In the new issue of the Stanford Social Innovation Review, there is an article called The Role of Brand in the Nonprofit Sector. (Also see Harvard’s Hauser Center for Nonprofit Organizations)

I had two initial thoughts when seeing this article. First, I thought of the marketing and branding of religion–something that might broadly be considered part of the nonprofit realm. As I noted in Brands of Faith, religious organizations need to market, and more specifically brand, themselves in order to remain relevant in a society where we see 3000+ marketing messages per day. I see parallels here as many are opposed to faith branding, just as many might have qualms about nonprofit branding.

Second, I thought about what happened when the Komen Foundation fiercely protected its brand like a mother bear protects her cubs. Anyone using “(fill in the blank) for the Cure” found itself on the wrong side of a law suit (see the Huffington Post). Evidence, one would think, that the organization was taking itself too seriously and losing sight of its ultimate mission–to help alleviate cancer–and not to promote itself.

Thus, branding nonprofits in and of itself is not a bad thing; it might be quite good and the authors of the SSIR take a balanced approach in their thinking.

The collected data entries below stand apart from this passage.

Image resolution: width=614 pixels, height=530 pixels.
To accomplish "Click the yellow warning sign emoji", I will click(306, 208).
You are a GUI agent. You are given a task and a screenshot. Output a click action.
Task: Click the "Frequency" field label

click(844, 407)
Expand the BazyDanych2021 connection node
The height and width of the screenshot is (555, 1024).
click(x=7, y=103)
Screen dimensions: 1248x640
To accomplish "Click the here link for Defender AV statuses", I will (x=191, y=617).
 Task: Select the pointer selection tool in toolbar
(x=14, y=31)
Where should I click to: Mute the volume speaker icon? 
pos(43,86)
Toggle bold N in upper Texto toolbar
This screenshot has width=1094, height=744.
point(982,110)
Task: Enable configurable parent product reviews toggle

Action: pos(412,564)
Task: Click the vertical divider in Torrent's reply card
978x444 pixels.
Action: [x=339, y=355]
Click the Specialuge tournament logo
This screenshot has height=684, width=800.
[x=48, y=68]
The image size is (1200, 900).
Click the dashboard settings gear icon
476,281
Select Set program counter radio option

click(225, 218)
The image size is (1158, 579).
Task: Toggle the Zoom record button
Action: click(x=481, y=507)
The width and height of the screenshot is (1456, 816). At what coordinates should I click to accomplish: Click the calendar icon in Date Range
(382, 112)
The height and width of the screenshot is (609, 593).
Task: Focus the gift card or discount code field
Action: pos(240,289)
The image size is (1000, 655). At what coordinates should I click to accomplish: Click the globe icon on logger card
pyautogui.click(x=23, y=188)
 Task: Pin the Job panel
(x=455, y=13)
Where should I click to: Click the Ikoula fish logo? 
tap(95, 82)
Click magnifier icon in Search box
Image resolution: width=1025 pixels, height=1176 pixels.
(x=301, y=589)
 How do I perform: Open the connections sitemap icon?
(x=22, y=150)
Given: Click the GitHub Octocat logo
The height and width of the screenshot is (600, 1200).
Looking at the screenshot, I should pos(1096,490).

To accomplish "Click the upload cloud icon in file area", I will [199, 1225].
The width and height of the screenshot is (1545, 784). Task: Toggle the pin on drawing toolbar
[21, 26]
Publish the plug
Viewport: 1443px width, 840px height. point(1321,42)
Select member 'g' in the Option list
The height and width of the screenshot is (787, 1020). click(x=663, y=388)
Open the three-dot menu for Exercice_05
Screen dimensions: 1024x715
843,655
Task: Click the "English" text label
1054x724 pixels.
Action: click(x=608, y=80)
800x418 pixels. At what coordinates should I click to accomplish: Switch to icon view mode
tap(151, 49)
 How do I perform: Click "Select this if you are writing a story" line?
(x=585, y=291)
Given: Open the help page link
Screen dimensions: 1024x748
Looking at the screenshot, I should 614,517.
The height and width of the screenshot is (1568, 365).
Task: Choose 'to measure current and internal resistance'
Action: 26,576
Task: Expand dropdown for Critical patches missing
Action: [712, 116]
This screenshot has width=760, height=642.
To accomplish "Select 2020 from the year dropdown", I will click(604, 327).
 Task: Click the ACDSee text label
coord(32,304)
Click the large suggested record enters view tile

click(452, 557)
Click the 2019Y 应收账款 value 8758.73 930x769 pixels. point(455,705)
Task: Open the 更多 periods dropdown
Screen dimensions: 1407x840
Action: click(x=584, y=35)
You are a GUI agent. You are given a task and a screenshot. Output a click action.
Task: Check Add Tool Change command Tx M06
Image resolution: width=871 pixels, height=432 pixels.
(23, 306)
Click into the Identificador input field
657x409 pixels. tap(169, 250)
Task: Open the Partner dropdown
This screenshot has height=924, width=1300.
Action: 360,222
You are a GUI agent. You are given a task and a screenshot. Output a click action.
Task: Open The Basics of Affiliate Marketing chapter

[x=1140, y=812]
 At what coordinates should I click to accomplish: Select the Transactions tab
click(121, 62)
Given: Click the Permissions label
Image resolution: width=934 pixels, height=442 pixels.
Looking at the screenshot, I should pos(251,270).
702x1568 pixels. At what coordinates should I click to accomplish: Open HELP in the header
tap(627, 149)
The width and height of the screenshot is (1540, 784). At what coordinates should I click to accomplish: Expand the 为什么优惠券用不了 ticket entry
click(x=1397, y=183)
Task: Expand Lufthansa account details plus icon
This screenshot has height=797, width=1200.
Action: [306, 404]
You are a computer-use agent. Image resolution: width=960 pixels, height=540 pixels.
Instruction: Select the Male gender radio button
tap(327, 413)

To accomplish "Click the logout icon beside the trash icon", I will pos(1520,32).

I particularly like that they address trademark protection (Komen’s issue), under the concept of brand democracy.

Brand democracy requires a fundamental shift in the traditional approach to brand management. Organizations aspiring to brand democracy do not police their brands, trying to suppress unauthorized graphics or other representations of the organization, but strive instead to implement a participatory form of brand management. They provide resources, such as sample text and online templates, that all staff can access and adapt to communicate the mission, strategy, work, and values of the organization.

Much of what appears in the article, however, seems to be about integrated marketing communications (IMC) as applied to nonprofits. Again, that might be a good thing. My fear is that nonprofits might take on the mission to brand themselves so that can become big enough to co-brand with the for- profit sector. Let’s hope that is not the goal.